::: DATA SUPPLIED :::

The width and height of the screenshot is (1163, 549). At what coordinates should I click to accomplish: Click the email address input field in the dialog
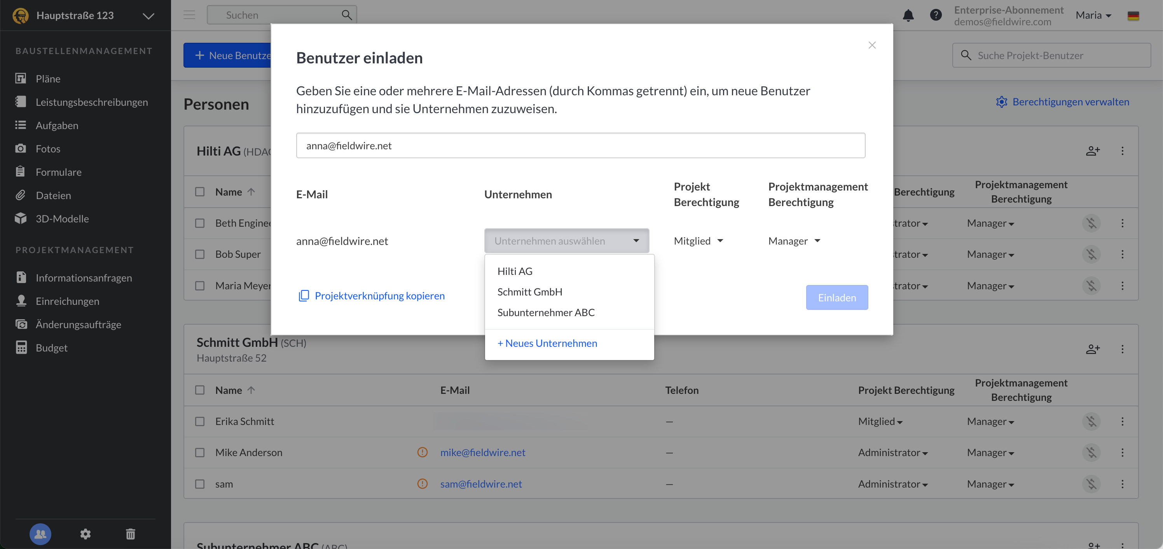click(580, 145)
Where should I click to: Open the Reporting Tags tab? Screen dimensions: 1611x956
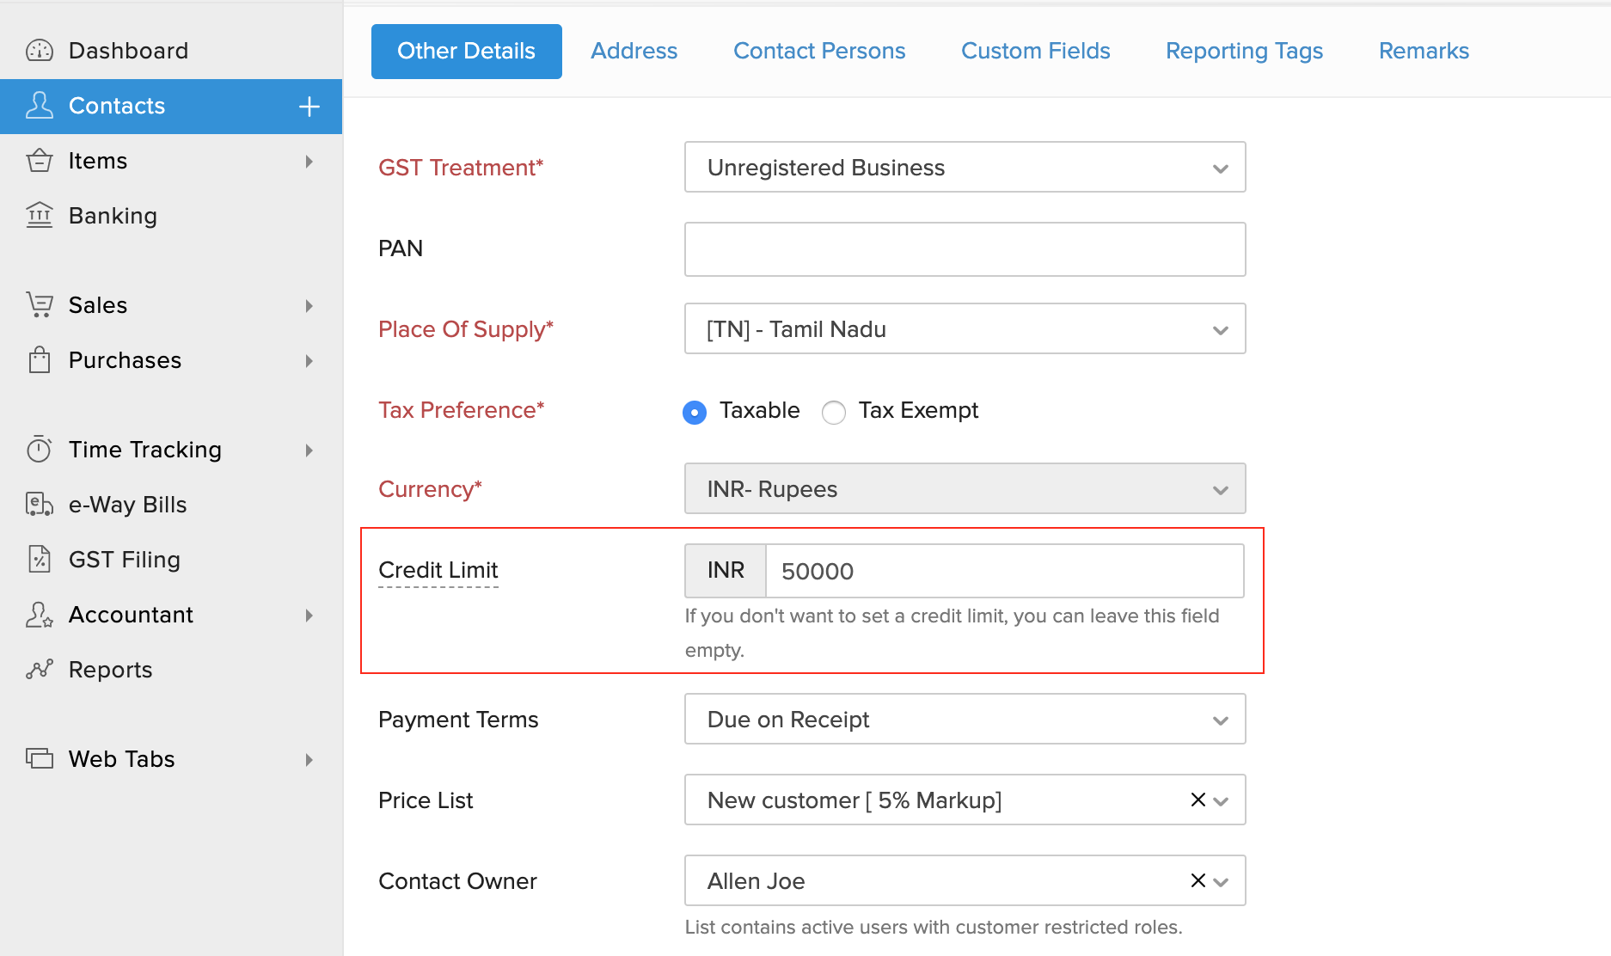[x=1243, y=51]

:::
::: DATA SUPPLIED :::

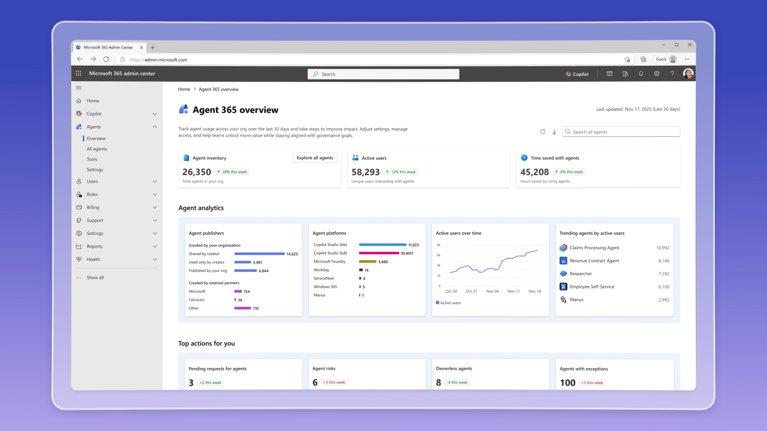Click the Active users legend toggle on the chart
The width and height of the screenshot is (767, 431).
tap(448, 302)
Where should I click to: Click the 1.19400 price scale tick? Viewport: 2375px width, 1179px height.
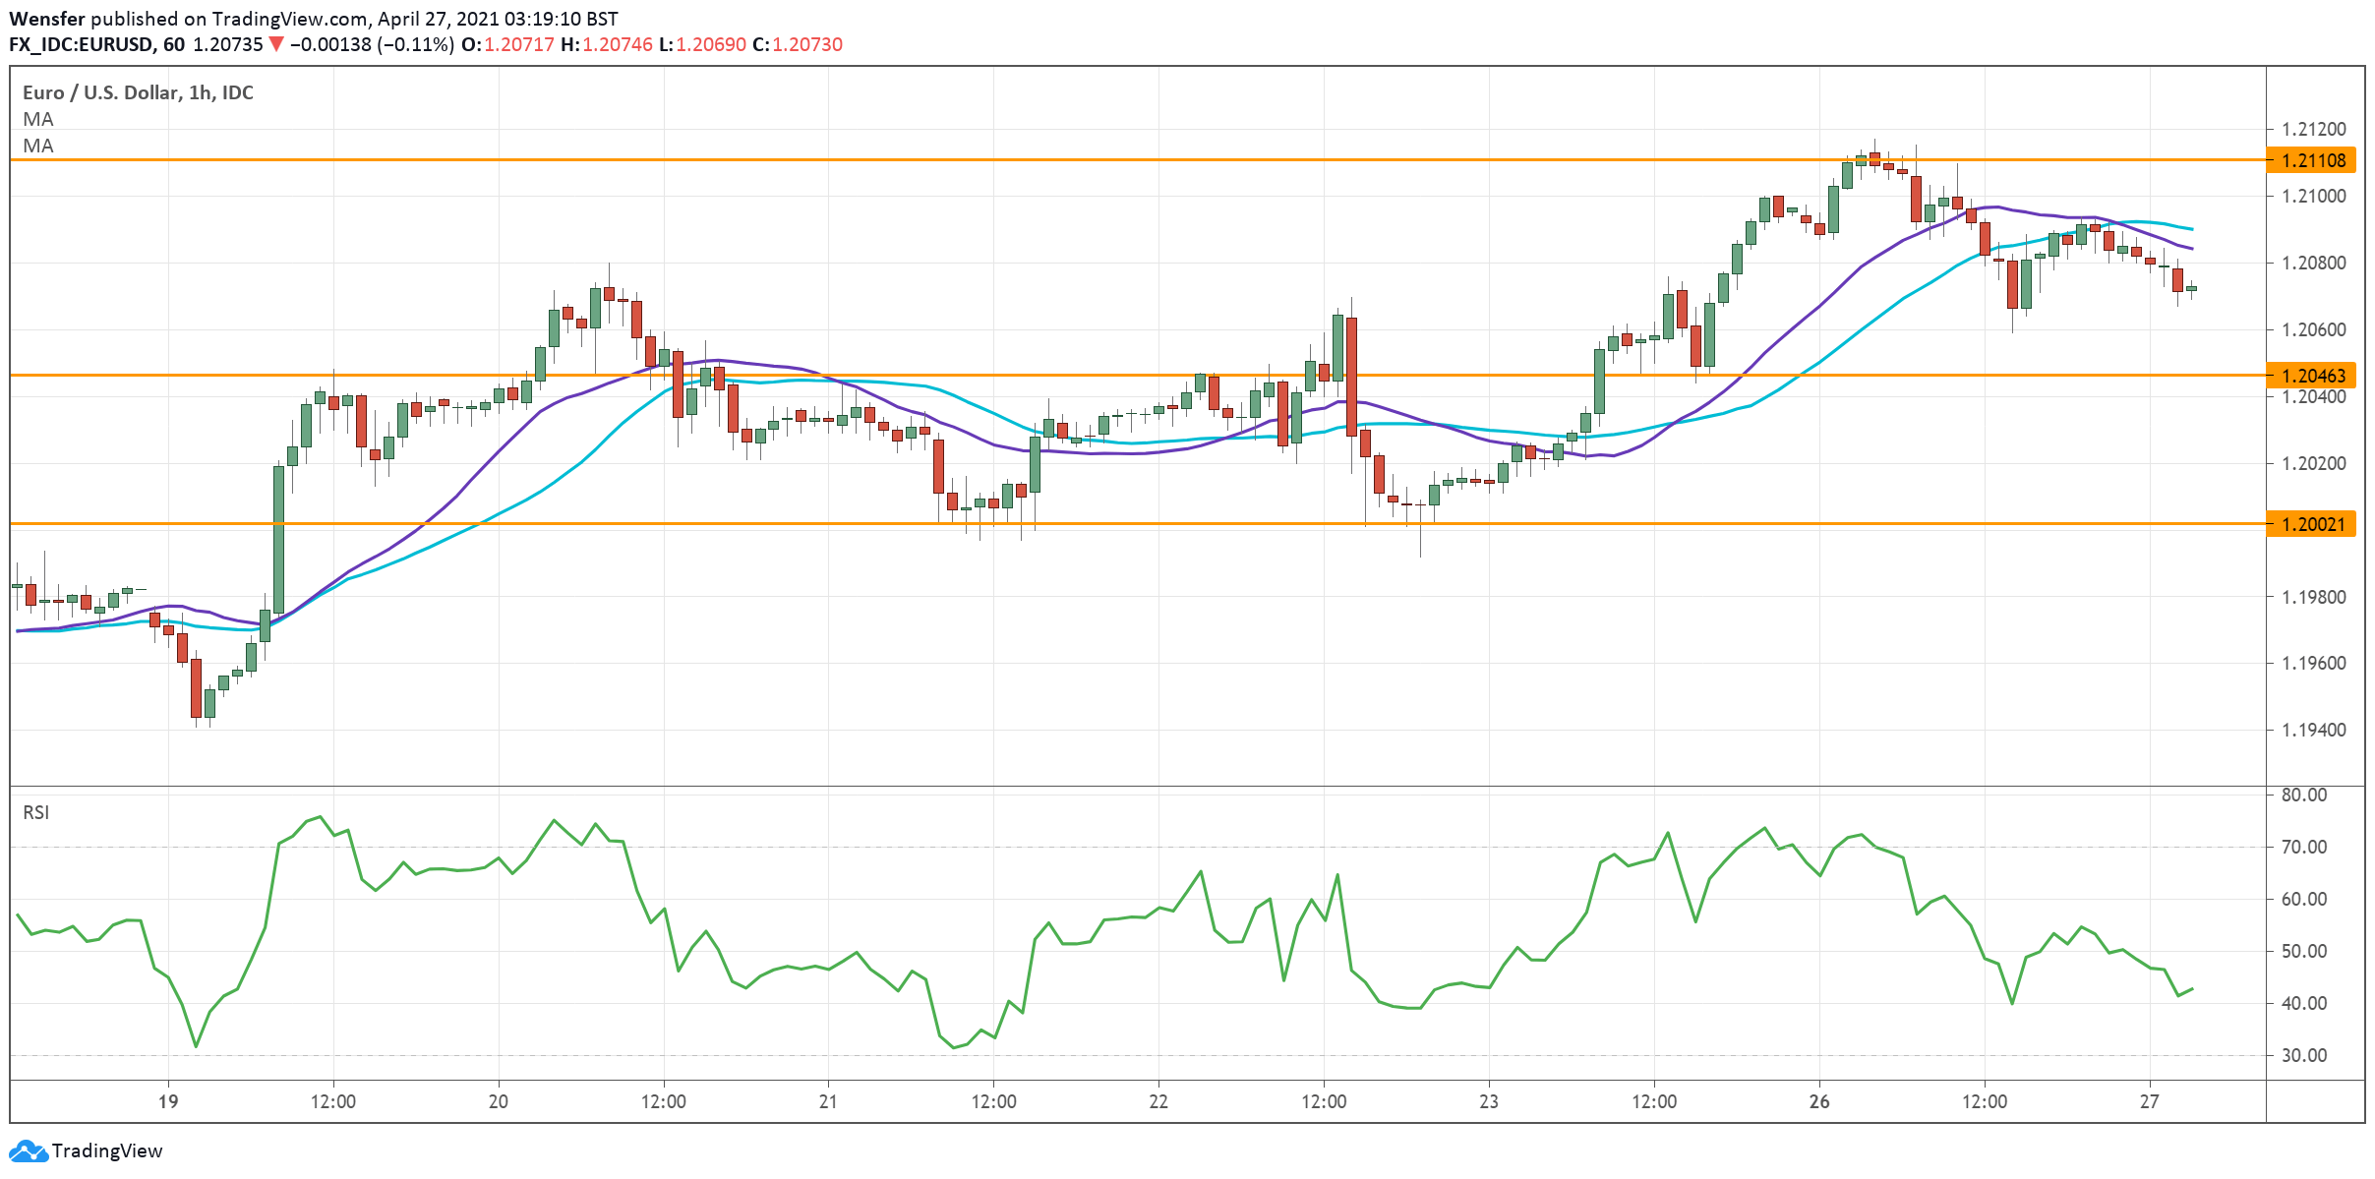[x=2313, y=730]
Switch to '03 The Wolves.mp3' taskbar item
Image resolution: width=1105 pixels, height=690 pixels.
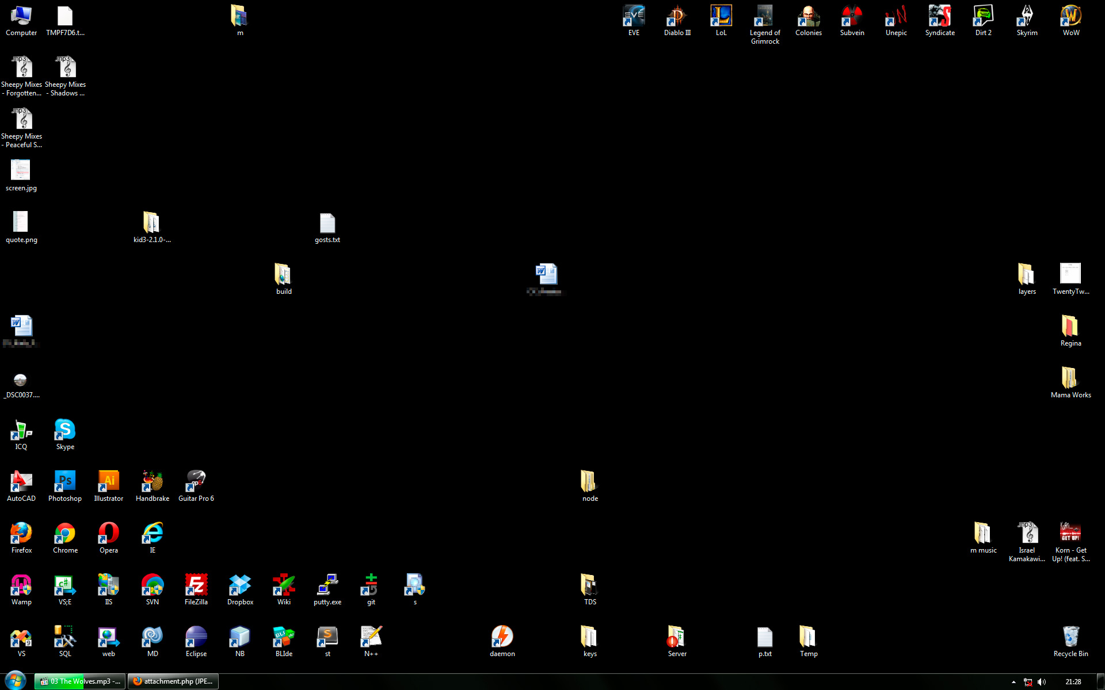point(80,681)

:::
::: DATA SUPPLIED :::

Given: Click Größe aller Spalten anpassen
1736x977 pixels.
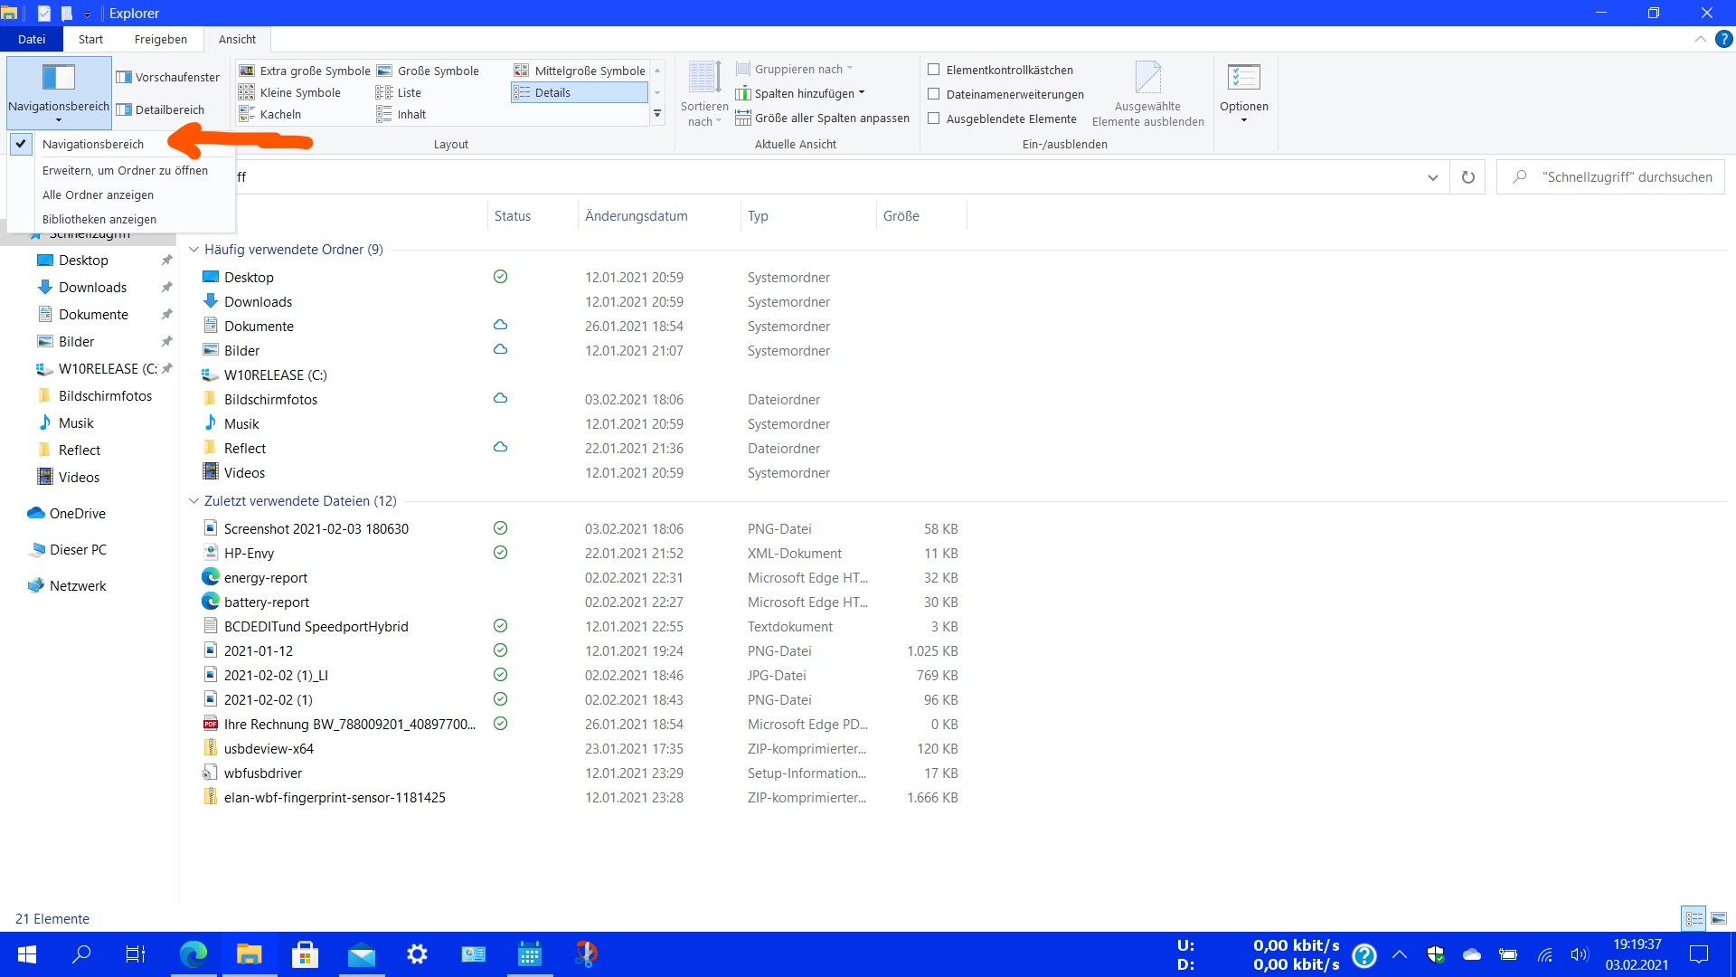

:::

AIM OF THE EXERCISE ▸ Your answer should consist solely of the lines above from the line with "Given: Click Größe aller Spalten anpassen" to the line with "1736x977 pixels.", both included, reproduced exactly.

WRITTEN ANSWER ▸
Given: Click Größe aller Spalten anpassen
1736x977 pixels.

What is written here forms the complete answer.